March 13th, 2017 by DCAH Staff

Adding a new family member pet to your life can be an incredibly heartwarming and exciting time. Anyone who’s ever adopted a new little furry friend can attest to this. When adding a new dog to your home sweet home, there are many considerations and important questions to ask before “em-BARK-ing” on this new adventure.

From lifestyle to personality preferences, choosing the right dog for your family (or just for yourself) relies on several different factors. To help you hone in on the perfect pooch for you, Deer Creek has created a list of important considerations that will make the choice easier, safer, and happier for all.

The Right Dog for Your Home and Lifestyle

While common sense tells you that a Great Dane isn’t well suited for a 400 square foot tiny home, the fact is, many of us have our favorite types of pets for a multitude of reasons. The questions around finding the right fit for you, however, should be more focused on the health, safety, and contentment of everyone, including your future furry friend.

Physical space, including home and yard, is a good place to start because there are some breeds that need more room to stay active and engaged than others. A super energetic dog will probably find the best match in an equally energetic owner, while lap dogs or senior pets may prefer to chill on the couch with someone who likes his or her downtime.

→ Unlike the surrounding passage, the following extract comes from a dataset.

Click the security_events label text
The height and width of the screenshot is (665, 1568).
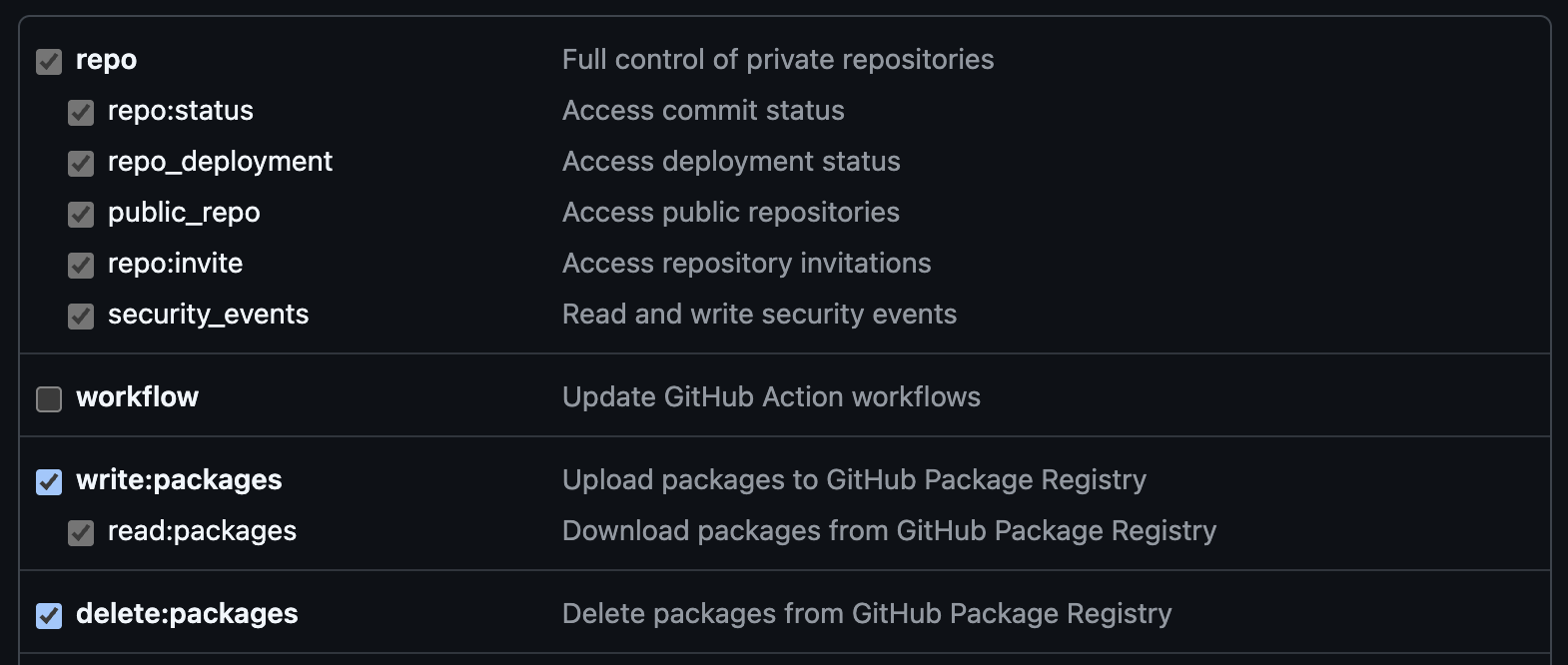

How much time you have to invest in training and socialization (which is necessary for all dogs) will also help inform your decision. If you’re a busy professional who works 60 hours a week, you may not be able to take on the task of caring for a puppy or adult dog who’s never received any training.

Choosing the Right Dog When Children are Involved

Although most dogs can be raised to be the very best friend of any child, there are some considerations when it comes to breed, size, and temperament. When adopting a pet, most rescues will require that all young family members be introduced to the dog prior to adoption. Certain dogs will also be listed as unsuitable for a home with kids due to background or temperament, such as issues with fear or anxiety.